Reading passage —
# Theater / Lounge Build



## fax6202 (Apr 5, 2012)

I think I have gotten far enough on my build that I can post some pictures/progress of my basement build. Some background, I am fairly handy with some carpenter experience about 15 years ago before college. But over the years I'm always taking on projects and learning new things. I wanted to build a HT with complete sound proofing like I have seen so many on here. However it didnt turn out that way. I do have a dedicated HT, but sound may be an issue as the adjacent room will be partially open to the HT. This of course was a combination of compromise with the family and available space. The only portion of the HT system that I am set on is:

PJ: Epson 5010
Screen: Elite Lunette 135" w/ Acoustic pro 4K material


----------



## fax6202 (Apr 5, 2012)

A little background on the design. HT is 18'W x 22'L x 9'7" H. The lounge is 9'W x 18'L. Game room is 13'W x 15'L. Originally I had planned on enclosing the HT, like most theaters are done but with the Lounge room being the size that it is I really couldnt decide on what to do with that room. So instead of having a small confined room I left it partially open to the HT. In that I mean I framed 3 archways leading into that area. This was by design as there was 3 steel support poles that needed to be addressed. So what I have decided is this. HT will be completely dedicated to just that, a HT. The lounge will have my Sharp 60" LCDTV on the wall so that I can watch SAT TV with out having to use the HT. The game room will have my other 55" Samsung LCDTV for video games only. This is for my two boys, ages 8 and 9.


----------



## fax6202 (Apr 5, 2012)

First things first: Moisture control.

I have a very dry basment but I am over cautious of potential moisture issues in the future. I decided to first treat the walls with 2 coats of drylok. I then put up 1.5" Rigid Foam Board insulation on the wall with foam board adhesive. This combination accomplished two things; satisfies the R-value requirement and moisture control.

I sealed all the the seams with Tyvek tape and spray foam insulation in all the larger spaces above (no picture). I plan on spraying the rim joists/sill plates with insulation very soon. 

The dehumidifier in the third picture is a monster. It is an Aprilaire 1750 and is rated for a much larger space then what I have. This is probably overkill but it brings me peace of mind.

Objective 1 —
Answer these questions from the basement theater thread.
(a) What are the stated dimensions of the home theater room?
(b) What did the builder use to seal the seams in the foam board?
(c) What make and model is the dehumidifier?
Objective 2 — Carry the basement theater thread forward with a new post that picks up after its final sentence.
The listing after this point plays no part in the work here.

Information provided —

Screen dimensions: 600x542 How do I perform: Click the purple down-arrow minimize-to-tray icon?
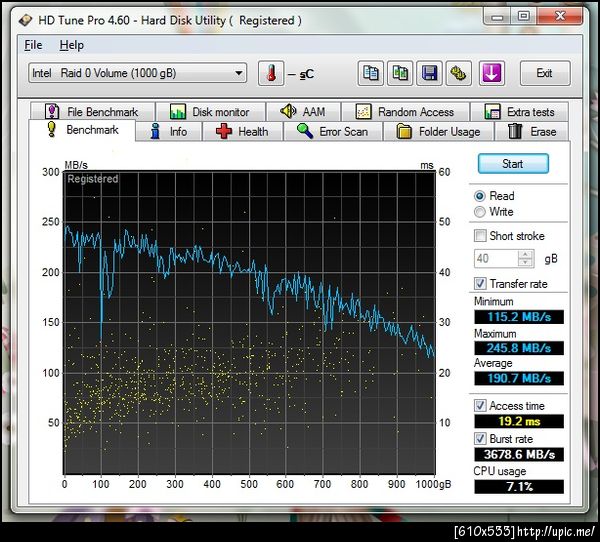491,73
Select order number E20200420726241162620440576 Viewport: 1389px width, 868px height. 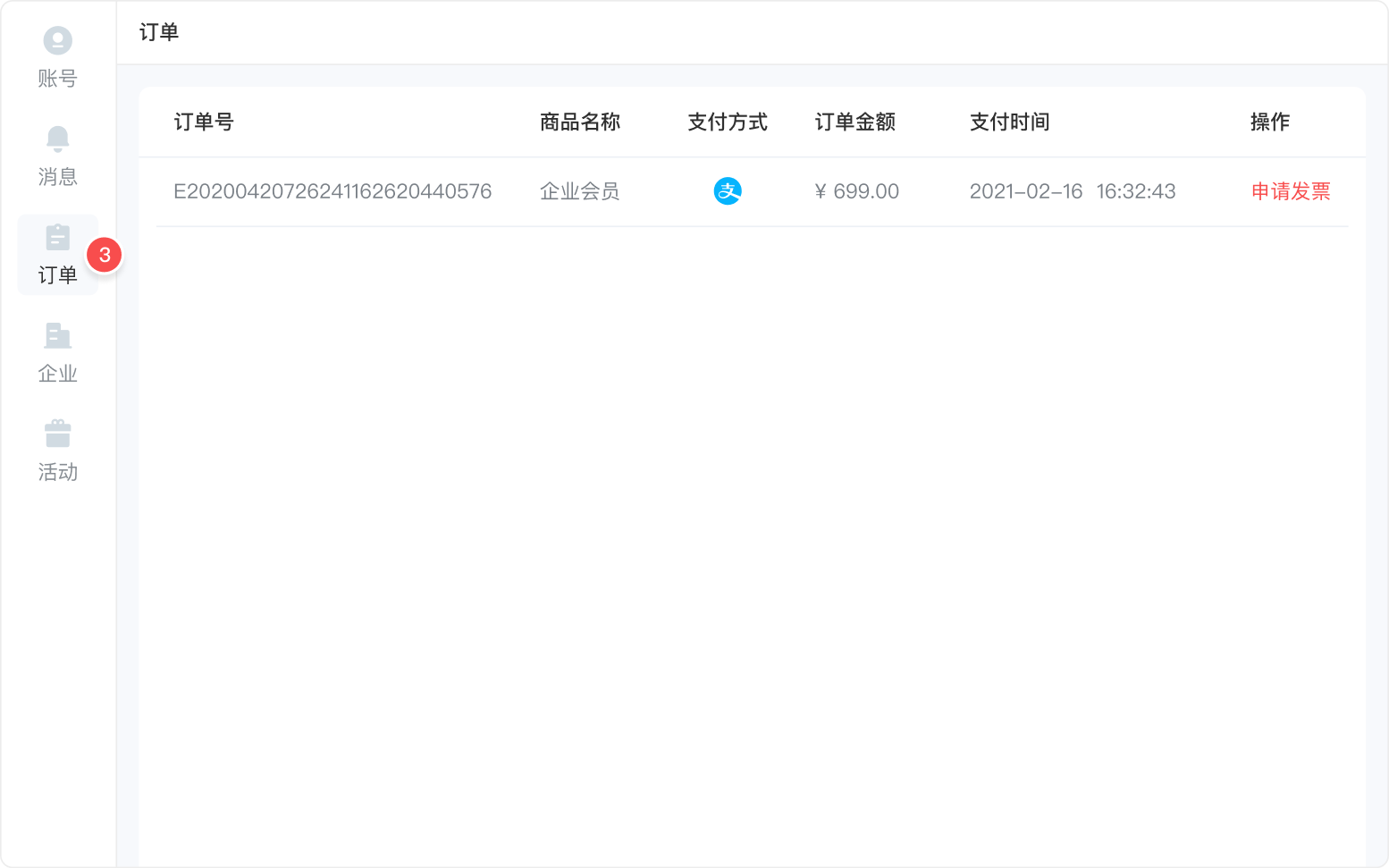tap(333, 191)
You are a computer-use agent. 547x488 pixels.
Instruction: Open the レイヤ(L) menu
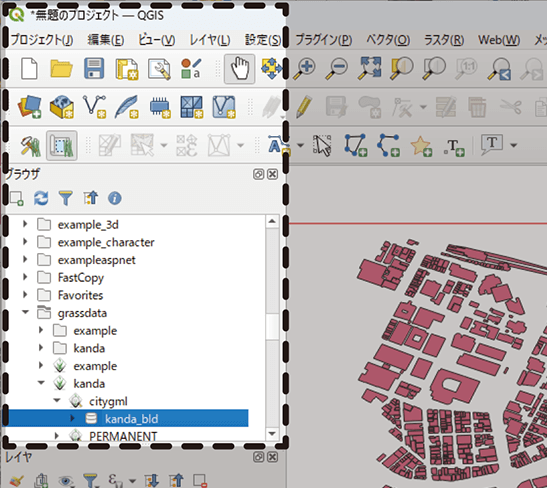210,40
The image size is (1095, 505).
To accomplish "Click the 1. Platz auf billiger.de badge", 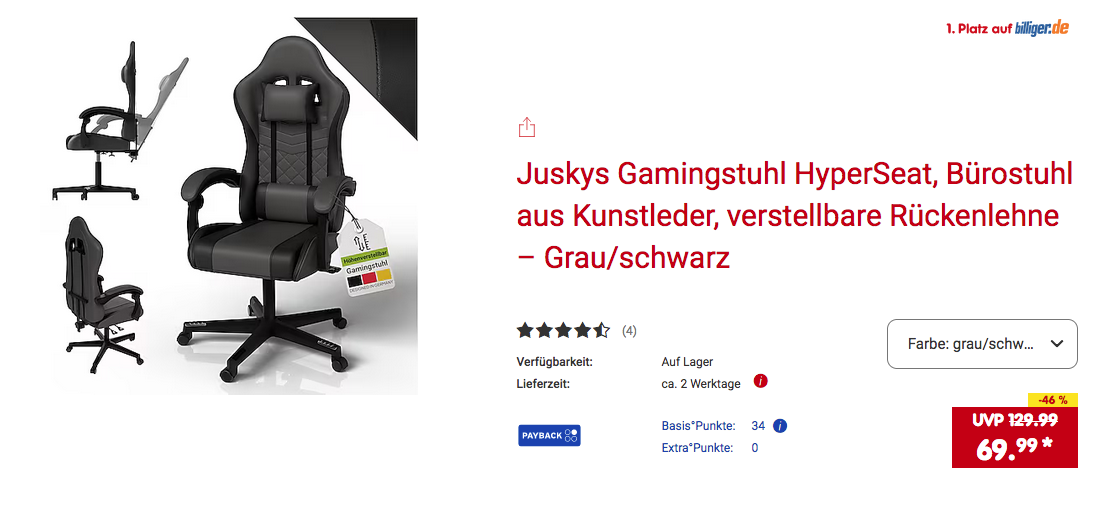I will tap(1007, 29).
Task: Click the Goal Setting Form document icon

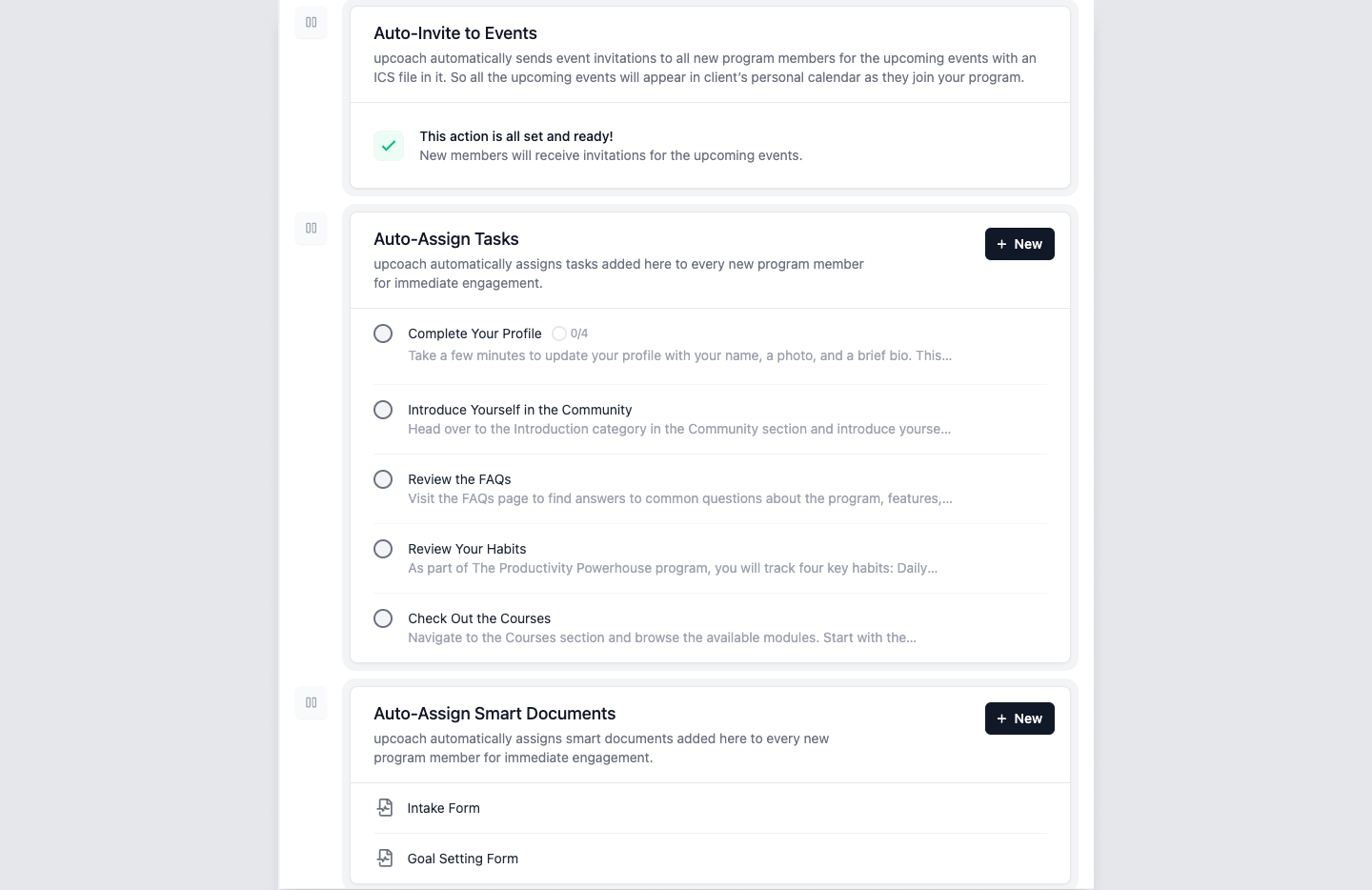Action: (x=385, y=859)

Written reply 1 —
(a) 18'W x 22'L x 9'7" H.
(b) Tyvek tape.
(c) An Aprilaire 1750.

Written reply 2 —
----------



## fax6202 (Apr 5, 2012)

First wall is up! I have to admit, I have deviated from the original plan several times and probably will continue to do so.


----------



## fax6202 (Apr 5, 2012)

Framing is moving along nicely


----------



## fax6202 (Apr 5, 2012)

Framing Pics. 

Note: I have been taking all of my pictures with my phone. I need to get the wifes camera and do a better job. I apologize about the quality!


----------



## fax6202 (Apr 5, 2012)

Now.....the design requirment by the wife that sunk my sound proofing.

The first and second pictures are taken from the HT looking into the Lounge.

I decided to frame 3 matching elliptical arches to incorporate the three supports into the structure. I went with 2x6 framing versus 2x4 because I wanted some depth to the arch.


----------



## fax6202 (Apr 5, 2012)

Finished framing of the archways....


----------



## fax6202 (Apr 5, 2012)

Keeping uniformity, I decided to frame a larger elliptical arch on the left side of the Video game room. This is not one of the HT walls, but runs into the entry way where there are a few closets and the bathroom. I really wanted to make everything as open as possible, except the HT of course.


----------



## fax6202 (Apr 5, 2012)

In the meantime some of my A/V cable is starting to show up.


----------



## fax6202 (Apr 5, 2012)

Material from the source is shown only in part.